Marked by a fierce political dispute between São Paulo Governor João Doria, a presidential hopeful, and Mr. Bolsonaro himself, the national vaccination campaign will officially begin Wednesday, Health Minister Eduardo Pazuello said Sunday. Yet the first shots applied in São Paulo are a victory of Mr. Doria, who bet all his chips in the fight against the disease. The federal government first rejected Coronavac, then accepted to buy all the production of the Butantan Institute, and, in an attempt to start the vaccination before São Paulo, ordered 2 million doses of AstraZeneca’s vaccine, but the order was blocked by India, where the shots are produced. The Bolsonaro administration then resorted to Coronavac.

In a public debate, Mr. Pazuello said on Sunday that the ministry gave funds to Butantan to make Coronavac, what the São Paulo administration denies. Mr. Pazuello also said Mr.

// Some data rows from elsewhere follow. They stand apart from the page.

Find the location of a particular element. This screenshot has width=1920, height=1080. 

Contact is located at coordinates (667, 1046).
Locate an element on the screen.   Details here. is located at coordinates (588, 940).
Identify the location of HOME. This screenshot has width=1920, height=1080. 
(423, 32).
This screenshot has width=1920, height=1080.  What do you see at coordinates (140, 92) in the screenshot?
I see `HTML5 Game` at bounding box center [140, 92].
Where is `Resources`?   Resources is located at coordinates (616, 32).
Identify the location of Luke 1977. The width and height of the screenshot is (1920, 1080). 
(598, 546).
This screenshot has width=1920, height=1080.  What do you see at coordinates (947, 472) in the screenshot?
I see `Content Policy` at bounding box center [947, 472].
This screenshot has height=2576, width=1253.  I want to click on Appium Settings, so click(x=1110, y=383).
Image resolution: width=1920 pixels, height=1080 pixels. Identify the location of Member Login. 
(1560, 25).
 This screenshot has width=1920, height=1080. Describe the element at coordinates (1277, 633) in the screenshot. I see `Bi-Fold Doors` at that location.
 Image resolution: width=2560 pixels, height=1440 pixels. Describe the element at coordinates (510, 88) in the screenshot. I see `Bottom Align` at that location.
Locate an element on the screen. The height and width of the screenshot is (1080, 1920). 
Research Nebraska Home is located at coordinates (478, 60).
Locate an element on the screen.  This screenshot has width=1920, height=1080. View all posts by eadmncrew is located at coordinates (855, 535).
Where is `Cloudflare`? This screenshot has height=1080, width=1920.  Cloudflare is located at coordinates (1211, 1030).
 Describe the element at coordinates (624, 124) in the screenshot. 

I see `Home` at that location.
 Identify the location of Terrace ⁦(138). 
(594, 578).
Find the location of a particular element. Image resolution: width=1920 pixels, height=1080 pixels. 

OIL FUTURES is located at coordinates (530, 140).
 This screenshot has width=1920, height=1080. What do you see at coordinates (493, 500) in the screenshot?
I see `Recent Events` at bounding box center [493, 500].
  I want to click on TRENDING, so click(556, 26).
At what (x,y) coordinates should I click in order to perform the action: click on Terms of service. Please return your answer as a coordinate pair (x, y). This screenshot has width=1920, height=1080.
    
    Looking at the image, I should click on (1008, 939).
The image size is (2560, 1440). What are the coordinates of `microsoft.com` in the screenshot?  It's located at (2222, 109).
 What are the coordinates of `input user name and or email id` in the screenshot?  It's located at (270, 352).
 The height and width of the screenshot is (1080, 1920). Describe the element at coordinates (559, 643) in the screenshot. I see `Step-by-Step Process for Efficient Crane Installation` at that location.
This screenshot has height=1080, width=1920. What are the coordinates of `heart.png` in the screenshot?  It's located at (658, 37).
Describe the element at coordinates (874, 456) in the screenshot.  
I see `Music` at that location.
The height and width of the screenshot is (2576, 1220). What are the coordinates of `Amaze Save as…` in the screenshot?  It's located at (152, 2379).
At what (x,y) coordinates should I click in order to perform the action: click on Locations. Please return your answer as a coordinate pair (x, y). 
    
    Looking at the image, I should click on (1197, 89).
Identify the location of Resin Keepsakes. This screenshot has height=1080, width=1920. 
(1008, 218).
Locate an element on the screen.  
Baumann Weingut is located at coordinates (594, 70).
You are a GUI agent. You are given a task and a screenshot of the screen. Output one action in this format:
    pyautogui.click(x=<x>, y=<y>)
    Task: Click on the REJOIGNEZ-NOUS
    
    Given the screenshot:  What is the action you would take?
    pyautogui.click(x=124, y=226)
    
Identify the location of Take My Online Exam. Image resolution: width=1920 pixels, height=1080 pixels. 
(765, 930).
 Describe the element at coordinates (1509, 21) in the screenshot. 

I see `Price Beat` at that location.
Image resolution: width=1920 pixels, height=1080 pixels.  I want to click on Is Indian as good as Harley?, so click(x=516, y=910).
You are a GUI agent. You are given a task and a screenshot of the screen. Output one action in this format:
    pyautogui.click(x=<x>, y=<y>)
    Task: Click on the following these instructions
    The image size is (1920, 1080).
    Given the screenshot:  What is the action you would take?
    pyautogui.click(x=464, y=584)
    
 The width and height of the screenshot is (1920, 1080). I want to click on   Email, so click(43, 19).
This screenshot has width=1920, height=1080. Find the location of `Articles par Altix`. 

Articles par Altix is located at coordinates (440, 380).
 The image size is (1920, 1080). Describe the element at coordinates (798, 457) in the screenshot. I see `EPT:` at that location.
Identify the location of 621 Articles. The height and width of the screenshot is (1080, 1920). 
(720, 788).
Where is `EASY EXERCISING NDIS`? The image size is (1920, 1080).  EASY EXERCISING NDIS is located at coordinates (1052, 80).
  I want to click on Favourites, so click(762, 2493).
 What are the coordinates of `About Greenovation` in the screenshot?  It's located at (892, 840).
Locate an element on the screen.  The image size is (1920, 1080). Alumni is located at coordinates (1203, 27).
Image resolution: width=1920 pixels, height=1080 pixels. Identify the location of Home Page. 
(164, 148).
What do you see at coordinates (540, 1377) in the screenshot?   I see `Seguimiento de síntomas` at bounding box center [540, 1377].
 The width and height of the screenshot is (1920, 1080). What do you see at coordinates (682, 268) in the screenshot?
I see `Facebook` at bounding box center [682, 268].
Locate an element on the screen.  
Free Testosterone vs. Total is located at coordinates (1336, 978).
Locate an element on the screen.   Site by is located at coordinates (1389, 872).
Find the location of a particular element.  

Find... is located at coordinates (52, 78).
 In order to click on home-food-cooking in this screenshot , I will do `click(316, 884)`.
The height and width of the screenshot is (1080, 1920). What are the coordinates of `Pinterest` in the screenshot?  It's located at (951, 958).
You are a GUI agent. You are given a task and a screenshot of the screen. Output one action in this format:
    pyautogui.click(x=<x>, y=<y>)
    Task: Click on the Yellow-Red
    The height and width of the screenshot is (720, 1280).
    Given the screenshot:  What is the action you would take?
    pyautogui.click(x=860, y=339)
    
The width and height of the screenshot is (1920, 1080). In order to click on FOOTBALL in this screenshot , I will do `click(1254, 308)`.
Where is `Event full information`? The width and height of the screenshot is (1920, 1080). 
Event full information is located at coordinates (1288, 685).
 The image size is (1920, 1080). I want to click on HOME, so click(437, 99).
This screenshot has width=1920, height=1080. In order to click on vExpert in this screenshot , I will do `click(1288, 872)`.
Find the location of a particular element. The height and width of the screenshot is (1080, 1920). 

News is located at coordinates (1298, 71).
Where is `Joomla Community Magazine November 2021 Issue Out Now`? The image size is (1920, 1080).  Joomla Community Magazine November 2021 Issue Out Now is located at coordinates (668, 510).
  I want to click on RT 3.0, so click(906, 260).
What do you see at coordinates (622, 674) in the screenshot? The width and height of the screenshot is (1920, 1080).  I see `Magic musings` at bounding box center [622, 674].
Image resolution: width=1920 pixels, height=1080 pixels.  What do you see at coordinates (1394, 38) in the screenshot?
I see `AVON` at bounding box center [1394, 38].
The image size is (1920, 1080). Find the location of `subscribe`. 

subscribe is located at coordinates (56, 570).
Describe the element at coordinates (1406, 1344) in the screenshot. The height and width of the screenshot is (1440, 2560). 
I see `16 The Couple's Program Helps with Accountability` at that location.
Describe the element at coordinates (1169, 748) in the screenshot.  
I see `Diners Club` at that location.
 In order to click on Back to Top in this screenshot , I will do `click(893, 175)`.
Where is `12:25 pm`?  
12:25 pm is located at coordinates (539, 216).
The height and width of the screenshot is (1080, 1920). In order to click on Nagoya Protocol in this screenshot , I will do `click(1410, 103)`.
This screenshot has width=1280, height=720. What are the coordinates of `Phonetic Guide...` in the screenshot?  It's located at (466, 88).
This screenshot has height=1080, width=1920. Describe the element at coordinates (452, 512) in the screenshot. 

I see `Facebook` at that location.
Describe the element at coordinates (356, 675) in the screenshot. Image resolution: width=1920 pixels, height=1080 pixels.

Doria is breaking the law and disrespecting a contract as he failed to deliver all Butantan’s stock of Coronavac shots and started the inoculation campaign.

Legally supported by an opinion of the state’s Attorney General, Butantan retained São Paulo’s quota – 1,357,640 doses and transferred the remaining doses – 4,636,936 – to the logistics center of the Health Ministry in Guarulhos, São Paulo.

Earlier on Sunday, Anvisa unanimously approved the emergency use of Coronavac and AstraZeneca vaccines, in a 5-hour meeting in which the directors made emphatic defenses of the importance of vaccination and science.

Yet the federal regulator says the distribution of Coronavac still depends on Butantan Institute committing to submit more data on immunogenicity – the vaccine’s capacity to stimulate the production of antibodies. In addition, both Butantan and the Oswaldo Cruz Foundation (Fiocruz), responsible for Astrazeneca’s inoculation, must continue to conduct studies and provide data so that the vaccines have definitive registration. The decision is valid only for imported immunizers, not for those produced in Brazil.